Il y a donc deux films en un dans The Borrower. Deux lignes de récit qui se déploient parallèlement, se croisent et se recroisent avant de se rejoindre totalement lors d’un dénouement un brin forcé. Cette dualité résulte de l’arrivée de Rae Dawn Chong au sein du projet. Si son nom garantit un budget plus conséquent à John McNaughton, sa participation nécessite néanmoins quelques ajustements au niveau du scénario. Ce dernier, qui avait déjà subi de nombreuses réécritures, est retouché une énième fois de manière à donner plus de présence aux duos d’inspecteurs alors même que John McNaughton et son scénariste Richard Fire s’étaient justement ingéniés à les mettre en retrait. C’est ainsi qu’apparaît le personnage de Scully dont le contentieux avec Diana Pierce nourrit l’autre versant du film. Littéralement obsédée par le psychopathe en dépit de son arrestation – elle en cauchemarde la nuit – elle se laisse rongée par une tension permanente que son partenaire a bien du mal à contenir. Loin de lui changer les idées, la recrudescence de corps décapités et des témoignages tous plus farfelus les uns que les autres la renvoient à ses démons. L’inspecteur Connie et elle composent un duo de flics qui s’éloignent des codes du buddy movie. Pas plaisantins pour un sou, ils abordent cette enquête improbable comme n’importe quelle autre, avec sérieux et méthode. John McNaughton use de la même approche. Son extraterrestre en goguette, pour perdu qu’il soit dans son nouvel environnement, n’est pas vecteur de comédie. Par son côté imprévisible, il véhicule même une certaine tension lorsqu’il fraye avec des représentants de l’humanité, comme cette fille qui l’amène à l’hôpital après l’avoir percuté en voiture. Sa vie ne tient alors qu’à un fil et on s’attend à ce qu’elle se fasse décapiter à tout instant. L’humour n’est cependant pas absent du film mais celui-ci se teinte plus volontiers de noir plutôt que viser la grosse gaudriole. John McNaughton ne prend jamais de haut son sujet, lui apportant indéniablement sa patte naturaliste. Plus ouvertement divertissant que son prédécesseur, The Borrower n’en reste pas moins un film crasseux et glauque jusque dans sa conclusion dans les couloirs d’un institut médico-légal.

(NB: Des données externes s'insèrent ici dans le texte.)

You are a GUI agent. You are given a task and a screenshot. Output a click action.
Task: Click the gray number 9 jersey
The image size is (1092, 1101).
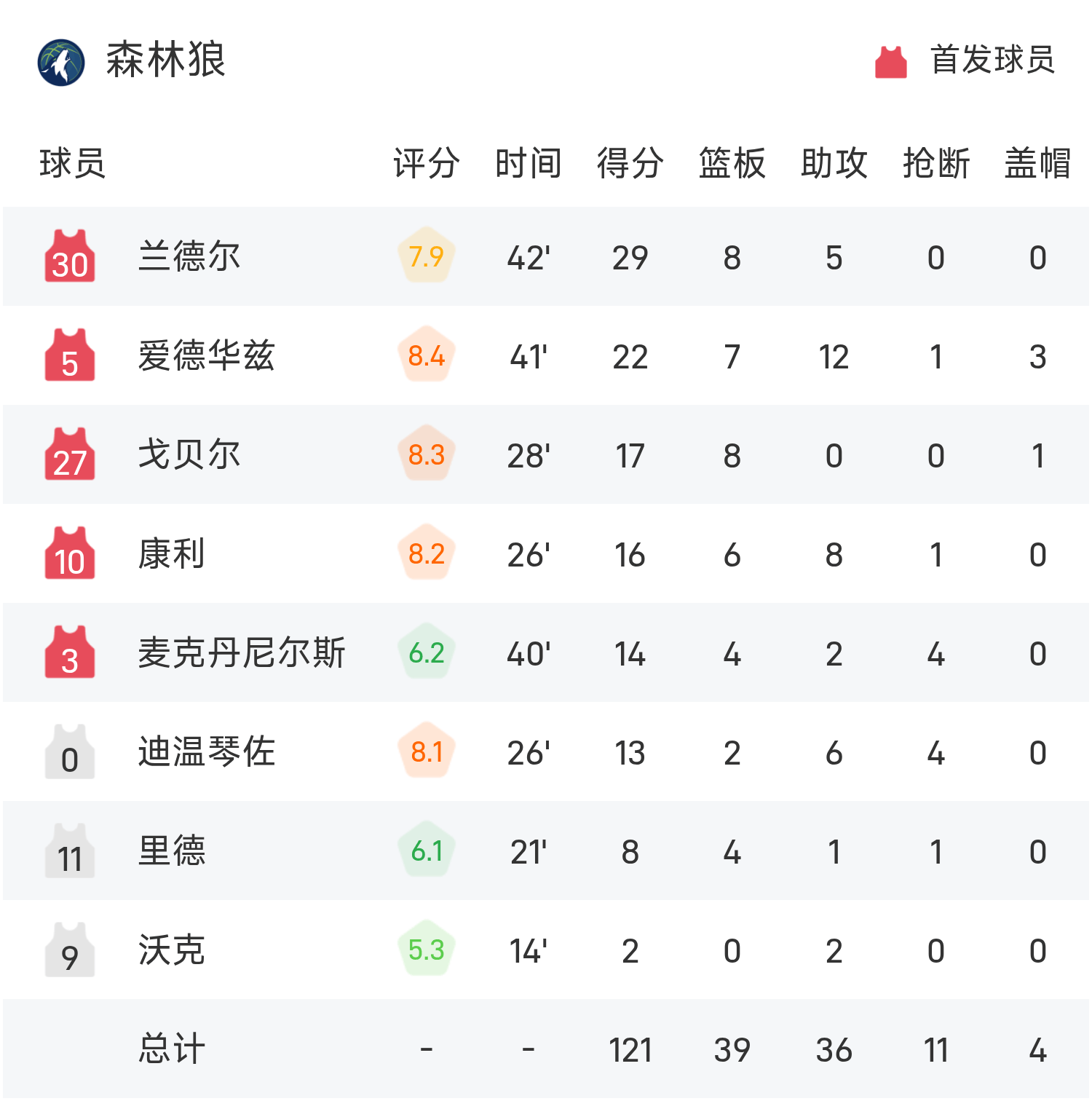(70, 950)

Avec The Borrower, John McNaughton persiste et signe. A l’instar d’un Frank Henenlotter (Frères de sang, Elmer, le remue-méninges, Frankenhooker) voire d’un Jim Muro (Street Trash), il inscrit son horreur dans un réalisme social marqué. Mais contrairement aux deux réalisateur précités, il jouera de malchance puisque après que Atlantic, la boîte de production, ait déposé le bilan, les bobines du film ont été confisquées pendant deux ans. Le début des années 90 marque donc pour lui la fin de la malédiction. Ces deux films sortent coup sur coup et, particulièrement impressionné par Henry, Martin Scorsese lui offre sur un plateau Mad Dog and Glory qu’il se propose de produire. La fin des emmerdes serait-on tenté de penser alors qu’en réalité, il ne s’agira que d’une parenthèse enchantée.